- Instructions to follow: Each entry here is to be restated word for word.

- Data to process:
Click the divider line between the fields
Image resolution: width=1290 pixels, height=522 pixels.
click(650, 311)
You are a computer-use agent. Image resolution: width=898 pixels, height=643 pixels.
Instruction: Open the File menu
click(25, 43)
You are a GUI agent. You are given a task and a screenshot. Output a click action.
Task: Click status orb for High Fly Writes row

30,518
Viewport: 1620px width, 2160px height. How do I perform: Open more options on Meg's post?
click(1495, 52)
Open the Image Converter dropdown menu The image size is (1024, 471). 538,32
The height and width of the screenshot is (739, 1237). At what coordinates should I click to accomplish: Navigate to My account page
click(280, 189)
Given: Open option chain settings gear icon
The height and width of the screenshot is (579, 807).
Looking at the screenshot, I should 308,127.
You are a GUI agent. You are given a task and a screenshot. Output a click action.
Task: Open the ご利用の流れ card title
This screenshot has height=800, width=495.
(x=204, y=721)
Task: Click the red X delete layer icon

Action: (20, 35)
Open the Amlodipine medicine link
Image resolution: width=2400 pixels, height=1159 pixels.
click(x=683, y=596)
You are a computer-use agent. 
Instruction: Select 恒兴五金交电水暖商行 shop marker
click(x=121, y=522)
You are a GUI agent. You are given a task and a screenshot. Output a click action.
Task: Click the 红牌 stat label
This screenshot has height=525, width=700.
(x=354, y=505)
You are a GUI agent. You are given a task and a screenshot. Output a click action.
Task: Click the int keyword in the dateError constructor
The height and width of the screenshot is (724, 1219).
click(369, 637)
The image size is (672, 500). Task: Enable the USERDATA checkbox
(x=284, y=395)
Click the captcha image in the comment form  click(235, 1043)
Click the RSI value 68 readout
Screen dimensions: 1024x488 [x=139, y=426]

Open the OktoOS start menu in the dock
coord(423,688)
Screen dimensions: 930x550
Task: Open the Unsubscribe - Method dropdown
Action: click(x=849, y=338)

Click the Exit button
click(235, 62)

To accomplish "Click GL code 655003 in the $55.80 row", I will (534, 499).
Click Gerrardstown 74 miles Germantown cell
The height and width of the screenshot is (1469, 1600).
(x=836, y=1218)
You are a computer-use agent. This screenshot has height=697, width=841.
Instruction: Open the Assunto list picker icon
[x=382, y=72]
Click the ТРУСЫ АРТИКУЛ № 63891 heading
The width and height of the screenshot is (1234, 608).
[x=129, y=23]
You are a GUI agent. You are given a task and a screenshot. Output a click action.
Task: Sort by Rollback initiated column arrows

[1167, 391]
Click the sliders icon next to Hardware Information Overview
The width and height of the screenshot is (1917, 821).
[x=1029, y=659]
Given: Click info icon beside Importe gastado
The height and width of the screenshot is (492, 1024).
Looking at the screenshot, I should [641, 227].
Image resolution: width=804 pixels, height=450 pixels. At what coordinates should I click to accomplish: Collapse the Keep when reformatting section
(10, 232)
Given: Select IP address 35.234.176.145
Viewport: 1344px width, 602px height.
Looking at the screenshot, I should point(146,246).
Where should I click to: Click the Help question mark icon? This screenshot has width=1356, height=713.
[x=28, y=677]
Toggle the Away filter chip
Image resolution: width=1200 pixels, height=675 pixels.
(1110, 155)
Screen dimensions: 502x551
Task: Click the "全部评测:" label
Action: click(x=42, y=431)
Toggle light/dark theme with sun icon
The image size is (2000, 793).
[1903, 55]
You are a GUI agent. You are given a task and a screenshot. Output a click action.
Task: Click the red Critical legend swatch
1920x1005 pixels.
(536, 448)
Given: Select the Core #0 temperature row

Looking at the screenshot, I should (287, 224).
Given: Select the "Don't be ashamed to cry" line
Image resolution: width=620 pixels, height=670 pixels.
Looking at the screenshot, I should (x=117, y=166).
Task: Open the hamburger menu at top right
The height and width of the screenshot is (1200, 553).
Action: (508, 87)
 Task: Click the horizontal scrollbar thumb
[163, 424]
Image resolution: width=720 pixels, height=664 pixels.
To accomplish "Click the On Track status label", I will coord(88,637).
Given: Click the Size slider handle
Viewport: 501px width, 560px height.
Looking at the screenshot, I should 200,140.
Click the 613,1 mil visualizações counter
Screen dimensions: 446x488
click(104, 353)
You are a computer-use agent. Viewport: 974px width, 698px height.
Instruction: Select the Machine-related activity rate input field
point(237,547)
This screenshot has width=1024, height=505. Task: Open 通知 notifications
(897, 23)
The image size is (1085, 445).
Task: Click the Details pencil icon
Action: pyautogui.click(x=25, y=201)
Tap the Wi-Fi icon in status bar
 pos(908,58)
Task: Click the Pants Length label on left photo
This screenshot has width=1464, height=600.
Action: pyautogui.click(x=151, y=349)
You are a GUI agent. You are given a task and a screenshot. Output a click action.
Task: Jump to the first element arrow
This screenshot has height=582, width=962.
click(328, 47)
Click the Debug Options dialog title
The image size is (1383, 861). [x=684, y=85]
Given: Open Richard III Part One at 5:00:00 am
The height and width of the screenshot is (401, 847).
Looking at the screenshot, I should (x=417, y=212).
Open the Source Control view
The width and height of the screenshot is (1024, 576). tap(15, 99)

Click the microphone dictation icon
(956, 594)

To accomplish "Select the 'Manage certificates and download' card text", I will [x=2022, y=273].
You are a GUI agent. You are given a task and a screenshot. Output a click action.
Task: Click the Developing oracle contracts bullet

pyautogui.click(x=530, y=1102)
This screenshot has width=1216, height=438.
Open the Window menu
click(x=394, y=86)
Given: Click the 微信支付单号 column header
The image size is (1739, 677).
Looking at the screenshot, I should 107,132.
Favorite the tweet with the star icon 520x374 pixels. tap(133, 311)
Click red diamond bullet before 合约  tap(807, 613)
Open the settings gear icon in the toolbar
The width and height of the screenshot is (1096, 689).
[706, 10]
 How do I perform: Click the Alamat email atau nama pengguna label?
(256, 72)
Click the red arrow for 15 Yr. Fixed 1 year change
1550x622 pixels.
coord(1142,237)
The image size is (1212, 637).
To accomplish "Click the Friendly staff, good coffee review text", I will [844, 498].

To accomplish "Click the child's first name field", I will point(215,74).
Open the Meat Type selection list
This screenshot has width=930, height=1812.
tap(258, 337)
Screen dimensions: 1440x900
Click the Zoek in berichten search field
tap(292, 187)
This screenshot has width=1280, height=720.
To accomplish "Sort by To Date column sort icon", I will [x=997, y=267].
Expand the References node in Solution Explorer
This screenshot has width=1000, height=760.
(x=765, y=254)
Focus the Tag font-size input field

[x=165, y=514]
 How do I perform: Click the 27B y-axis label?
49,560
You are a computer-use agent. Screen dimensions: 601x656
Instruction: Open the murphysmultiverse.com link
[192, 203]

- Result of this exercise:
Click the divider line between the fields
Image resolution: width=1290 pixels, height=522 pixels.
click(650, 311)
You are a computer-use agent. Image resolution: width=898 pixels, height=643 pixels.
Instruction: Open the File menu
click(25, 43)
You are a GUI agent. You are given a task and a screenshot. Output a click action.
Task: Click status orb for High Fly Writes row

30,518
Viewport: 1620px width, 2160px height. How do I perform: Open more options on Meg's post?
click(1495, 52)
Open the Image Converter dropdown menu The image size is (1024, 471). 538,32
The height and width of the screenshot is (739, 1237). At what coordinates should I click to accomplish: Navigate to My account page
click(280, 189)
Given: Open option chain settings gear icon
The height and width of the screenshot is (579, 807).
Looking at the screenshot, I should 308,127.
You are a GUI agent. You are given a task and a screenshot. Output a click action.
Task: Open the ご利用の流れ card title
This screenshot has height=800, width=495.
(x=204, y=721)
Task: Click the red X delete layer icon

Action: (20, 35)
Open the Amlodipine medicine link
Image resolution: width=2400 pixels, height=1159 pixels.
click(x=683, y=596)
You are a computer-use agent. 
Instruction: Select 恒兴五金交电水暖商行 shop marker
click(x=121, y=522)
You are a GUI agent. You are given a task and a screenshot. Output a click action.
Task: Click the 红牌 stat label
This screenshot has height=525, width=700.
(x=354, y=505)
You are a GUI agent. You are given a task and a screenshot. Output a click action.
Task: Click the int keyword in the dateError constructor
The height and width of the screenshot is (724, 1219).
click(369, 637)
The image size is (672, 500). Task: Enable the USERDATA checkbox
(x=284, y=395)
Click the captcha image in the comment form  click(235, 1043)
Click the RSI value 68 readout
Screen dimensions: 1024x488 [x=139, y=426]

Open the OktoOS start menu in the dock
coord(423,688)
Screen dimensions: 930x550
Task: Open the Unsubscribe - Method dropdown
Action: click(x=849, y=338)

Click the Exit button
click(235, 62)

To accomplish "Click GL code 655003 in the $55.80 row", I will (534, 499).
Click Gerrardstown 74 miles Germantown cell
The height and width of the screenshot is (1469, 1600).
(x=836, y=1218)
You are a computer-use agent. This screenshot has height=697, width=841.
Instruction: Open the Assunto list picker icon
[x=382, y=72]
Click the ТРУСЫ АРТИКУЛ № 63891 heading
The width and height of the screenshot is (1234, 608).
[x=129, y=23]
You are a GUI agent. You are given a task and a screenshot. Output a click action.
Task: Sort by Rollback initiated column arrows

[1167, 391]
Click the sliders icon next to Hardware Information Overview
The width and height of the screenshot is (1917, 821).
[x=1029, y=659]
Given: Click info icon beside Importe gastado
The height and width of the screenshot is (492, 1024).
Looking at the screenshot, I should [641, 227].
Image resolution: width=804 pixels, height=450 pixels. At what coordinates should I click to accomplish: Collapse the Keep when reformatting section
(10, 232)
Given: Select IP address 35.234.176.145
Viewport: 1344px width, 602px height.
Looking at the screenshot, I should point(146,246).
Where should I click to: Click the Help question mark icon? This screenshot has width=1356, height=713.
[x=28, y=677]
Toggle the Away filter chip
Image resolution: width=1200 pixels, height=675 pixels.
(1110, 155)
Screen dimensions: 502x551
Task: Click the "全部评测:" label
Action: click(x=42, y=431)
Toggle light/dark theme with sun icon
The image size is (2000, 793).
[1903, 55]
You are a GUI agent. You are given a task and a screenshot. Output a click action.
Task: Click the red Critical legend swatch
1920x1005 pixels.
(536, 448)
Given: Select the Core #0 temperature row

Looking at the screenshot, I should (287, 224).
Given: Select the "Don't be ashamed to cry" line
Image resolution: width=620 pixels, height=670 pixels.
Looking at the screenshot, I should (x=117, y=166).
Task: Open the hamburger menu at top right
The height and width of the screenshot is (1200, 553).
Action: (508, 87)
 Task: Click the horizontal scrollbar thumb
[163, 424]
Image resolution: width=720 pixels, height=664 pixels.
To accomplish "Click the On Track status label", I will coord(88,637).
Given: Click the Size slider handle
Viewport: 501px width, 560px height.
Looking at the screenshot, I should 200,140.
Click the 613,1 mil visualizações counter
Screen dimensions: 446x488
click(104, 353)
You are a computer-use agent. Viewport: 974px width, 698px height.
Instruction: Select the Machine-related activity rate input field
point(237,547)
This screenshot has width=1024, height=505. Task: Open 通知 notifications
(897, 23)
The image size is (1085, 445).
Task: Click the Details pencil icon
Action: pyautogui.click(x=25, y=201)
Tap the Wi-Fi icon in status bar
 pos(908,58)
Task: Click the Pants Length label on left photo
This screenshot has width=1464, height=600.
Action: pyautogui.click(x=151, y=349)
You are a GUI agent. You are given a task and a screenshot. Output a click action.
Task: Jump to the first element arrow
This screenshot has height=582, width=962.
click(328, 47)
Click the Debug Options dialog title
The image size is (1383, 861). [x=684, y=85]
Given: Open Richard III Part One at 5:00:00 am
The height and width of the screenshot is (401, 847).
Looking at the screenshot, I should (x=417, y=212).
Open the Source Control view
The width and height of the screenshot is (1024, 576). tap(15, 99)

Click the microphone dictation icon
(956, 594)

To accomplish "Select the 'Manage certificates and download' card text", I will [x=2022, y=273].
You are a GUI agent. You are given a task and a screenshot. Output a click action.
Task: Click the Developing oracle contracts bullet

pyautogui.click(x=530, y=1102)
This screenshot has width=1216, height=438.
Open the Window menu
click(x=394, y=86)
Given: Click the 微信支付单号 column header
The image size is (1739, 677).
Looking at the screenshot, I should 107,132.
Favorite the tweet with the star icon 520x374 pixels. tap(133, 311)
Click red diamond bullet before 合约  tap(807, 613)
Open the settings gear icon in the toolbar
The width and height of the screenshot is (1096, 689).
[706, 10]
 How do I perform: Click the Alamat email atau nama pengguna label?
(256, 72)
Click the red arrow for 15 Yr. Fixed 1 year change
1550x622 pixels.
coord(1142,237)
The image size is (1212, 637).
To accomplish "Click the Friendly staff, good coffee review text", I will [844, 498].

To accomplish "Click the child's first name field", I will point(215,74).
Open the Meat Type selection list
This screenshot has width=930, height=1812.
tap(258, 337)
Screen dimensions: 1440x900
Click the Zoek in berichten search field
tap(292, 187)
This screenshot has width=1280, height=720.
To accomplish "Sort by To Date column sort icon", I will [x=997, y=267].
Expand the References node in Solution Explorer
This screenshot has width=1000, height=760.
(x=765, y=254)
Focus the Tag font-size input field

[x=165, y=514]
 How do I perform: Click the 27B y-axis label?
49,560
You are a computer-use agent. Screen dimensions: 601x656
Instruction: Open the murphysmultiverse.com link
[192, 203]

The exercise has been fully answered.